Afghanistan and a new hyphenation
US President Donald Trump’s much anticipated speech outlining his administration’s approach to the quagmire in Afghanistan was uncharacteristic. It was cogent, coherent, logical, even compelling, and stayed on message. It was what one would expect of any significant foreign policy initiative but unlike most of the speeches that have become the hallmark of a president used to letting his stream of consciousness flow unfettered. A disappointed headline in The Atlantic summed it up as: “Trump’s Depressingly Normal Speech About Afghanistan”.
The speech bore the indelible imprimatur of Trump’s national security council and department of defence teams, and only the lightest of touches from the state department. It made three key arguments: first, threats emanating from Afghanistan and the “broader region” pose a clear and present danger to the US; second, a rapid US disengagement would create a vacuum for terrorists to fill, which is “predictable and unacceptable”; and third, the US needs an “honourable and enduring outcome worthy of the tremendous sacrifices” that it incurred in men and material over 17 years. To buttress his argument Trump asserted that “20 US-designated foreign terrorist organizations are active in Afghanistan and Pakistan”, even though the actual number, according to the state department, is just half of that.
Trump identified three pillars to deal with this reality: first, diplomatic, economic, and military instruments of US power to leverage a “successful outcome”; second, to jettison the Obama administration’s approach where the timetable for entry and exit of US forces was announced in advance, and instead use the element of surprise by deploying forces at a time, place and duration of Washington’s choosing, and measure effectiveness on conditions on the ground; and, third, “to change the approach on how to deal with Pakistan” while building on the “strategic partnership” with India. Trump justified the absence of details as strategic ambiguity; critics argued that this reflected his lack of attention to detail.

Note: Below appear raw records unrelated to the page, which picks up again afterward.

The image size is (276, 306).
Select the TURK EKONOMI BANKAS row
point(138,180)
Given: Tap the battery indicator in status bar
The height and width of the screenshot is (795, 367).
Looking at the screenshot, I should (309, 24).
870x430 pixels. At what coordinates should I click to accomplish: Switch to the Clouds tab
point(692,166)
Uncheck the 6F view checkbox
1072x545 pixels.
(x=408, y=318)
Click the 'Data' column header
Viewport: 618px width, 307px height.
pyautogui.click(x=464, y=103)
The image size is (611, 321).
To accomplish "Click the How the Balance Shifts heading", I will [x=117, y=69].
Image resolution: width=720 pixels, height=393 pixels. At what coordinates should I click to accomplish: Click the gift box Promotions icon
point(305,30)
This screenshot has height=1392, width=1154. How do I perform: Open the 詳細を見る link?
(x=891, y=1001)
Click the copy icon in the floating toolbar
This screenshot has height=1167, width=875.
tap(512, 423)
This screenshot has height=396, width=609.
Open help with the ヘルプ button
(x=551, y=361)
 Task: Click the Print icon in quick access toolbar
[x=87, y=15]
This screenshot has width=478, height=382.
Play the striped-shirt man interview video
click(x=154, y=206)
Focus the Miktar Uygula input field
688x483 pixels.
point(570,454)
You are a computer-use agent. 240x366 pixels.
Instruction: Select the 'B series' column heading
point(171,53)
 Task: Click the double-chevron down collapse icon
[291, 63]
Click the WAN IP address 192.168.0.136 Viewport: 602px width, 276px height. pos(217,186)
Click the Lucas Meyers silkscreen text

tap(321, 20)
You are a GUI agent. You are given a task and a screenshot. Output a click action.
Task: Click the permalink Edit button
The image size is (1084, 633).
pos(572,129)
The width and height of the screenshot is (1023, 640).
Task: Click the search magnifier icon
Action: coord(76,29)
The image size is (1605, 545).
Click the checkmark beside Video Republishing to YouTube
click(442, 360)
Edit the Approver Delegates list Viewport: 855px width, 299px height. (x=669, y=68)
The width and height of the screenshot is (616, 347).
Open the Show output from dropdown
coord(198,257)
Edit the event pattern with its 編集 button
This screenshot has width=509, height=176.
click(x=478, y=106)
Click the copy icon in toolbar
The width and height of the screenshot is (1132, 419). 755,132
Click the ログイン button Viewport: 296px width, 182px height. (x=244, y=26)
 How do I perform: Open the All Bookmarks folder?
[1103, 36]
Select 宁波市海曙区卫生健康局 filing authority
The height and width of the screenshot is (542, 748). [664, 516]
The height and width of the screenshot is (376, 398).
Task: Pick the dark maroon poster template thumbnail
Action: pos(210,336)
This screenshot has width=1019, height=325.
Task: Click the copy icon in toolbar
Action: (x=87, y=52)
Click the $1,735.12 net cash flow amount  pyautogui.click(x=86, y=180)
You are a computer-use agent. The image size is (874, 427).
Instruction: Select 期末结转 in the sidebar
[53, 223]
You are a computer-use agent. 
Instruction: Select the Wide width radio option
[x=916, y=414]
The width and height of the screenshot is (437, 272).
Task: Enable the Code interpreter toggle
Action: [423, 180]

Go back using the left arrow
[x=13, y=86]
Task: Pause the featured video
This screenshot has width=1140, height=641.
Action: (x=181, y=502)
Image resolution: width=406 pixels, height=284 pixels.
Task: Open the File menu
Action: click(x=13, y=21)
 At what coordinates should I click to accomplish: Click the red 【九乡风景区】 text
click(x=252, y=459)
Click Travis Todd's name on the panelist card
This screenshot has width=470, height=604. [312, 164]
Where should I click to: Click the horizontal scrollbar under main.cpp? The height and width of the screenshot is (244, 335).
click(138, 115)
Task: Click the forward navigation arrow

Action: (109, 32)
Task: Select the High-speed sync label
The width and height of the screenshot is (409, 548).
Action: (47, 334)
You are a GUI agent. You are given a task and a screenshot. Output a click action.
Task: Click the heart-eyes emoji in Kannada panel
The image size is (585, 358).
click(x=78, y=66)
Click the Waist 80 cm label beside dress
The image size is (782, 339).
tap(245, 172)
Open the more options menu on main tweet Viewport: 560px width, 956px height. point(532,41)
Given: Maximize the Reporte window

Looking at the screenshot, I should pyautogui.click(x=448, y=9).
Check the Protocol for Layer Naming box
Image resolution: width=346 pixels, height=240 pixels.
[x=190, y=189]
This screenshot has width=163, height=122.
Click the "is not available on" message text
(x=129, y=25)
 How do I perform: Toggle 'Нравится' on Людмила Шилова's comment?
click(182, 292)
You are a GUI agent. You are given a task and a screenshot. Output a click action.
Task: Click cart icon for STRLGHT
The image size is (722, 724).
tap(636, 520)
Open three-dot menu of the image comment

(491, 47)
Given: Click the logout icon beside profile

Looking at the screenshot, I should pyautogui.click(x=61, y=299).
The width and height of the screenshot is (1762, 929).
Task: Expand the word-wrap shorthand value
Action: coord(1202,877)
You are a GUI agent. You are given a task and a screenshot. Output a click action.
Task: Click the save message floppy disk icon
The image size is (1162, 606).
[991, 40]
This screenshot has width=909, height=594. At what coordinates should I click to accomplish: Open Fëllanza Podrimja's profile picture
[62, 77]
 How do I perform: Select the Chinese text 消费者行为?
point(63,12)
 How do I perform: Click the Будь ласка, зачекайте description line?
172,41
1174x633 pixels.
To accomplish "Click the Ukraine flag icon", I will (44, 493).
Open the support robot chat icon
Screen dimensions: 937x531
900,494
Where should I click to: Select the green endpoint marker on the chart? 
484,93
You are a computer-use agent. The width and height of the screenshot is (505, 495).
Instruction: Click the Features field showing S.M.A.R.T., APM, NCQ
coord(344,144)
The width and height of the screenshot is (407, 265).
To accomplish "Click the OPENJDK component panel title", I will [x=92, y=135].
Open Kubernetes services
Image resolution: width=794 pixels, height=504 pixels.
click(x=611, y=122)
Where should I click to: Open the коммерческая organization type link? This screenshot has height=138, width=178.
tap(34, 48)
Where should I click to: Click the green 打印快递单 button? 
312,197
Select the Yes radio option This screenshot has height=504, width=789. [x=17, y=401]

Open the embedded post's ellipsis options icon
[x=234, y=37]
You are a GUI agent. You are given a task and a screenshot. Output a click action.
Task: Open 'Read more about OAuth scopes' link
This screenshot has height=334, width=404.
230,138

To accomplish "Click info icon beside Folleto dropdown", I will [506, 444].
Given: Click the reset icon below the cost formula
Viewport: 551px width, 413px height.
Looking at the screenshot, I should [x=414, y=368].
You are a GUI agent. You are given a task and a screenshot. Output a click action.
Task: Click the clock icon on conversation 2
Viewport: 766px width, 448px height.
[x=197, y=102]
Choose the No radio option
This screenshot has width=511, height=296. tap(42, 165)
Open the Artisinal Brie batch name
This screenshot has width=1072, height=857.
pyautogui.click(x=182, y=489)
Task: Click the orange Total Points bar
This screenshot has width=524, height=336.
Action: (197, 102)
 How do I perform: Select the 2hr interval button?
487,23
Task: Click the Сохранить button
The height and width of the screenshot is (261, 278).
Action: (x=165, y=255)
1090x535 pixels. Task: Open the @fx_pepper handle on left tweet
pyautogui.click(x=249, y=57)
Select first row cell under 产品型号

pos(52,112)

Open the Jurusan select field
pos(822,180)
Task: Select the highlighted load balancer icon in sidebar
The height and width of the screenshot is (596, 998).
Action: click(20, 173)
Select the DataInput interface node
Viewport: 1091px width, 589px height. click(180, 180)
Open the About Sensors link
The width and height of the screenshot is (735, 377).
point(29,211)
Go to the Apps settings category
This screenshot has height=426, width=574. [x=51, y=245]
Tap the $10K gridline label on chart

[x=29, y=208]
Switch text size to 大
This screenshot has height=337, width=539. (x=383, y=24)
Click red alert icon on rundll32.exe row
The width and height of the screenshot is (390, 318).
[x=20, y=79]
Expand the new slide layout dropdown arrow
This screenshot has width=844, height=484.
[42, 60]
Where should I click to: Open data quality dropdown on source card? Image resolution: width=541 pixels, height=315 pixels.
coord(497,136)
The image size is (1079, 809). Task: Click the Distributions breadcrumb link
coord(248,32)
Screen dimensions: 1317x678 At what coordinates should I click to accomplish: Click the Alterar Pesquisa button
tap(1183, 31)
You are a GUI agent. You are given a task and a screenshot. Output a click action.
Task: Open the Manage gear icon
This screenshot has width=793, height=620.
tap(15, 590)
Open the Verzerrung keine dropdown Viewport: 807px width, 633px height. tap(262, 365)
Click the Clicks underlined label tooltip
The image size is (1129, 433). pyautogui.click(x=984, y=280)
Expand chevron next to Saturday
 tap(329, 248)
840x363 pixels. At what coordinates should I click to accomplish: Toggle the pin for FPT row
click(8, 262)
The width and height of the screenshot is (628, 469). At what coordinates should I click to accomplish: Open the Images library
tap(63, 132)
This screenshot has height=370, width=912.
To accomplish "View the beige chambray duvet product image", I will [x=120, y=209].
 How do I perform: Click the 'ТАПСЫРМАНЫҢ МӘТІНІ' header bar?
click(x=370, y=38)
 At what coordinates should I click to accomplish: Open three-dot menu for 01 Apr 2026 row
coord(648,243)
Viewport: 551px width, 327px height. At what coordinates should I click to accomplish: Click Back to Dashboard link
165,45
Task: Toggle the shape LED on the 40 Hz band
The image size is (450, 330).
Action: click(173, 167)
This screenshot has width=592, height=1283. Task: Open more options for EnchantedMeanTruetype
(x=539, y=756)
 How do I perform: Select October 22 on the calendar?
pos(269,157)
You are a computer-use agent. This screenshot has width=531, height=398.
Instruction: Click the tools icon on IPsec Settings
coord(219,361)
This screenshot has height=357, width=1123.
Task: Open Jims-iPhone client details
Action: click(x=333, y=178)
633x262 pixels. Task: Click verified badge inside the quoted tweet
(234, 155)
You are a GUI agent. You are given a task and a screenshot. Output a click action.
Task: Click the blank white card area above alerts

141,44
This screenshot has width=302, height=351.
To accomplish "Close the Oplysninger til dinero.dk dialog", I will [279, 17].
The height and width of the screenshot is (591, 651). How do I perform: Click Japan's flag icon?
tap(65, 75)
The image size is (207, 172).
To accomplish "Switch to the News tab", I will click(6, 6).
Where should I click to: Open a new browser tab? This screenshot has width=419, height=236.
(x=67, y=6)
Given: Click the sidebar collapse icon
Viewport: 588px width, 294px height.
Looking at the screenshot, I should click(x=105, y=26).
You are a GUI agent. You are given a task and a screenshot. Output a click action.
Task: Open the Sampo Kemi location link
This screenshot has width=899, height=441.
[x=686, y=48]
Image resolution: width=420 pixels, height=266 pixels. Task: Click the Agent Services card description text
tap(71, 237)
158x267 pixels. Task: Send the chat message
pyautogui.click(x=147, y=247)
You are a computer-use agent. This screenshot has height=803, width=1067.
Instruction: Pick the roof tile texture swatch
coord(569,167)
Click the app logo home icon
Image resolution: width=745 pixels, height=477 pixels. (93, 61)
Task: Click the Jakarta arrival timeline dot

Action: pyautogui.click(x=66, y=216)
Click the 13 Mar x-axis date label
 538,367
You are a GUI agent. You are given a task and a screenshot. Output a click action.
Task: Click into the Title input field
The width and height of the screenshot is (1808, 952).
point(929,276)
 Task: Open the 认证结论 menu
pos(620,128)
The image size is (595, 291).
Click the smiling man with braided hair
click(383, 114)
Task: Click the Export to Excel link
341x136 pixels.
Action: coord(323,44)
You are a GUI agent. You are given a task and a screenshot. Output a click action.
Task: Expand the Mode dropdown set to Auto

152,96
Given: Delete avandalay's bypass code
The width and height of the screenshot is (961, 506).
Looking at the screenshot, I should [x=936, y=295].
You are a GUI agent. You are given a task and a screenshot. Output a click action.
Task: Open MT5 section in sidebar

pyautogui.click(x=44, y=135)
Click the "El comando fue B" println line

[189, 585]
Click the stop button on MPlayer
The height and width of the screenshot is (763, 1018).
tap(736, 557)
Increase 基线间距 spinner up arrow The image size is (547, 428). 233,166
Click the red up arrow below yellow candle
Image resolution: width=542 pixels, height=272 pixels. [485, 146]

The hardball Trump policy on Pakistan echoes former President George W. Bush’s “with us or against us” threat to Islamabad in the wake of the 9/11 attacks. While most Indian officials and experts would be tempted to gloat over Pakistan’s fall from the stature of a “non-NATO (North Atlantic Treaty Organization) ally” to a quasi-terrorist state, this approach is unlikely to advance India’s interests.
First, the ability of Islamabad to outmanoeuvre Washington’s strong hand is matched only by the inability of the US to carry through its threats. There is almost no scenario where the US can achieve its objectives in Afghanistan without the support of the Pakistan military. This is partly on account of the porous Durand Line and partly the logistics-heavy requirements of the US military, which makes supplies through Pakistan (in the absence of an alternative route) indispensable. Moreover, the young Trump administration has not had the best record of translating policy into action, except episodically. This is even more likely in the case of Pakistan, given the latter’s nuclear arsenal which will prove to be the ultimate guarantor against the US.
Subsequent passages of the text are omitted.